In the wonderful world of start-ups and scale-ups, there are little to no guarantees in relation to an investor’s return on investment. Part of this uncertainty is self-evidently inherent to the more risky business that early-stage companies and start-ups stand for.

However, if you consider acting as an early-stage investor, there are ways in which you could (try to) minimize your downhill risk. One of the financing mechanisms that could help you achieve this objective, is granting a convertible loan to the company you are willing to invest in.

What exactly does a convertible loan entail, one might wonder? In this blogpost, we are ready to discuss the advantages and disadvantages with you and walk you through the process of granting a convertible loan in the seed stage of a company.

A convertible loan can be described as a hybrid financing instrument that combines the features of a loan agreement with those of an option (agreement). At the beginning of the agreement, a convertible loan may therefore be considered as a standard loan of which the modalities are set out in an agreement. However, given that it is a convertible loan, the interest rate shall be slightly lower than if it were a non-convertible loan. As a result, the lower rate is considered to be the equivalent of the option’s value

As outlined above, a convertible loan consists of a (standard) loan on the one hand, and an option on the other hand. The convertible loan’s option consists of the possibility to convert (a part of) your loan into equity of the company to which you have lent the money. As a consequence of such conversion, the debt claim shall be converted (through the procedure of a contribution in kind) in equity of the company, in exchange for which you - as the debtor - shall receive newly issued shares in the company. In short, a convertible loan can be seen as a loan agreement which can either be repaid in full on its maturity date, or, more likely, be converted into equity at a future date.
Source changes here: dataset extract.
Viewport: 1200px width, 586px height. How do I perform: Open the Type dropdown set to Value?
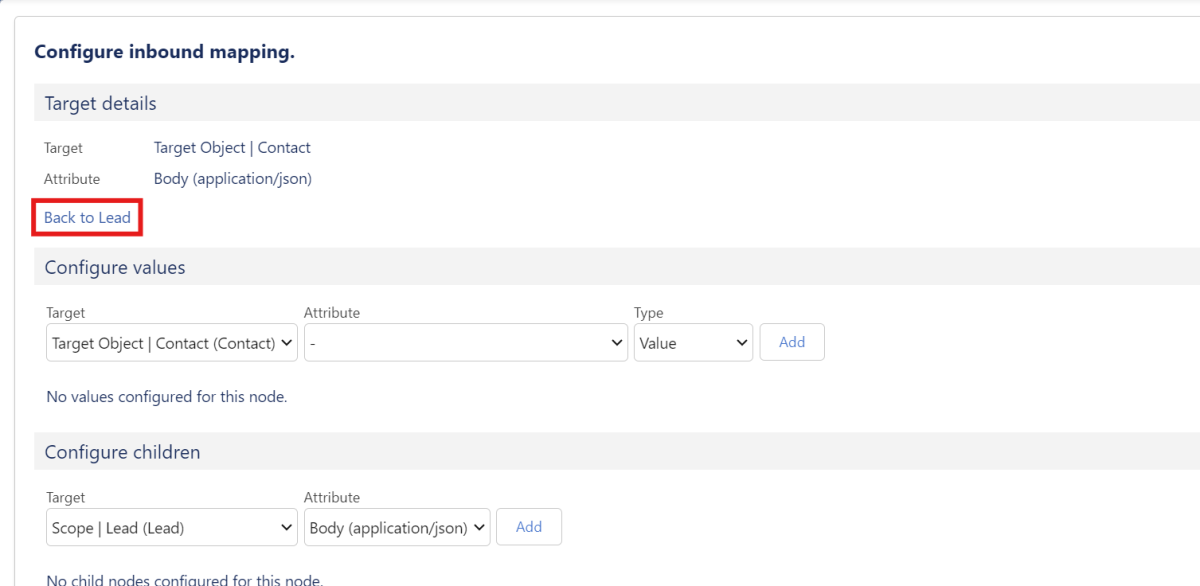(x=693, y=343)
Venture capital funds and/or angel investors usually invest in early-stage companies via convertible loans, as this type of investment grants them the possibility of converting their loan into equity, during a next investment round of the company. Such conversions into equity usually take place at a discounted valuation (compared to the valuation that is applied to more recent investors in the firm) or a predefined valuation (“cap”) which will be lower than any of the valuations used in the next funding round. Converting the amount of the loan agreement into equity of the company is considered to be the early bird investor’s reward for its trust and support during the early/seed stage of the company.
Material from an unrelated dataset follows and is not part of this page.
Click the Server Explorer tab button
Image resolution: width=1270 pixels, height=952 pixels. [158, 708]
One of the great advantages of convertible loans is that this hybrid financing instrument allows (early-stage) companies to quickly regenerate cash, often in anticipation of any future investments and/or equity funding rounds. Such quick cash regeneration is of utmost importance during the first years, and is a ‘win-win’ for both companies in need of cash, and investors looking to minimize their risk. Furthermore, convertible loans represent a financing method which in general is considered to be less time-consuming and less costly than an equity funding round. Exactly what an early stage company is looking for during the first few years of its existence.
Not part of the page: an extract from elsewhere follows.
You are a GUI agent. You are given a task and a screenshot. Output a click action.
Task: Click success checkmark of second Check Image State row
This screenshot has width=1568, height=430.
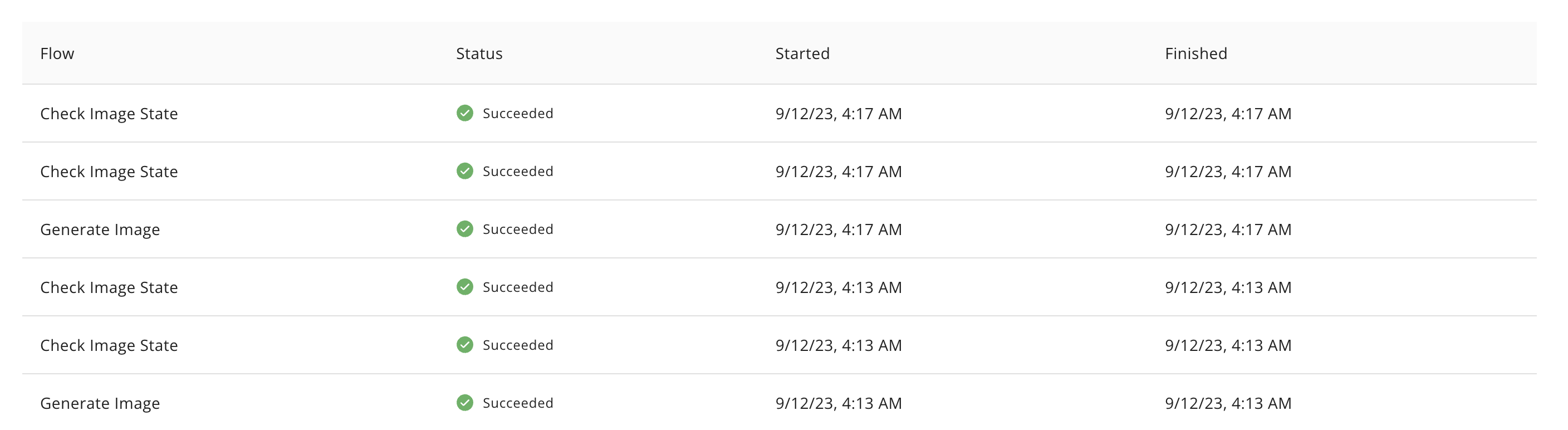coord(464,171)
The most important disadvantage that an investor may encounter is the situation in which the company has not proven to be successful. A first consequence hereof being that the interest rate of a convertible loan is considered to be lower than the interest rate of a standard loan agreement, meaning that the investor has realized a lower return on its investment. On top of that, the company may have become the subject of any insolvency proceedings, whereas the investor shall be treated as a debtor and not as a shareholder, given the fact that the investor has never converted its loan amount into equity of the company. The upside of this last point being that a debtor of the company is higher ranked than a shareholder in an insolvency procedure, and is therefore more likely to recover all or part of its invested amount. Which may also be considered to be an advantage if the company were to end up in troubled waters. The whole of these advantages and disadvantages makes it the perfect financing instrument for investing in early stage companies, while trying to minimize the downhill risk.